What does a market rate developer think of these numbers? I asked a developer who builds comparable product, studios and smaller apartments, to tell me what he thought of these numbers. Here’s what he said:

As a comparison we are near building permit issuance for an 85 unit . . . mix of micro studios, and micro 1BR’s on a similar sized lot [near a] light rail station. We paid $450k for the dirt three years ago (zoned NC-3 85), although current market price is probably around $650k – $750k.
Our project is 6 stories plus roof deck and basement (one level of concrete podium). Our project costs are around $13.5M, including hard costs, soft costs, permit fees, financing, etc. I find it hard to believe they paid $3.5M for 6,000 SF (nearly $600 psf). If they did, that’s insane…
So, as you can imagine all their costs are out-of-whack (where do I start). Our architectural, for example, was less than half of theirs. The developer fee is high but it’s presence doesn’t bother me that much; any project should have a profit margin in there. But it’s based on an enormous budget rather than something closer to market.
Another person who has designed and built housing said,

Things that look unusual:

Land Costs are 2x what you would expect, esp. for a site needing remediation.
Developer fee is 12% of construction cost. Typical is more like 3%
Contractor P&O is 2% of construction. Typical is more like 8%
750K for permits fees and hookups seems odd. I would normally guess that to be in the 100K-200K territory.
10% construction contingency is very high, unless this is for an early stage estimate.

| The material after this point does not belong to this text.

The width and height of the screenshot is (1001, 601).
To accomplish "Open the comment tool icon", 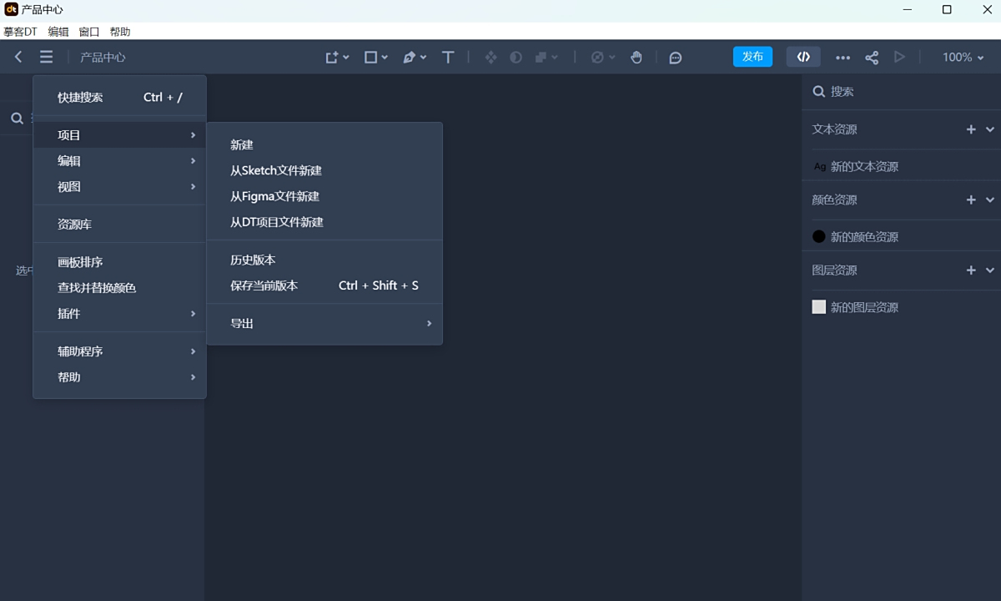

If we apply the numbers from a builder who builds projects like this to the non-profit project, the total development cost is more like $13,950,000 or about $166,071 per unit. That would mean more like 283 units for $47,000,000. 

What is unfortunate is the non-profits refuse to acknowledge there is an issue here. The answer is always more money, more money, more money. The thirst for more revenue sources to fund these kinds of projects will never be quenched. And while looking at the details doesn’t yield anything that points to an easy fix, it would be helpful if the experts on building non-profit housing were putting their energy into reforming this system rather than disputing the fact that the system really is expensive and inefficient.

Those experts and supporters already acknowledge that the problem of high cost housing is shared across market rate and non-profit sectors. Remember when the board of Capitol Hill Housing was talking about suing me because I was doing long division (88 units at $47 million is about $500,000 per unit)? Here’s what their board members said then:

A lot of people focus on numbers, but we should focus on value of our buildings, including their sustainability and their effect on the community. [Another board member] mentioned that to the extent that there are cost differentials, we could give examples of why it might be more expensive and that those things should be changed (ie government regulations). [The first board member] proposed that comparing market rate and affordable housing is like comparing apples and oranges.

The public is now pushing back and their message is clear: “Improve the way you’re spending the money we’re giving you or we won’t give you anymore.” How much longer will non-profits be able to use elected officials to shake down market rate development through policies like Mandatory Inclusionary Zoning (MIZ)? Those officials may no longer hold office at the end of next year. The time is now to talk about reducing costs.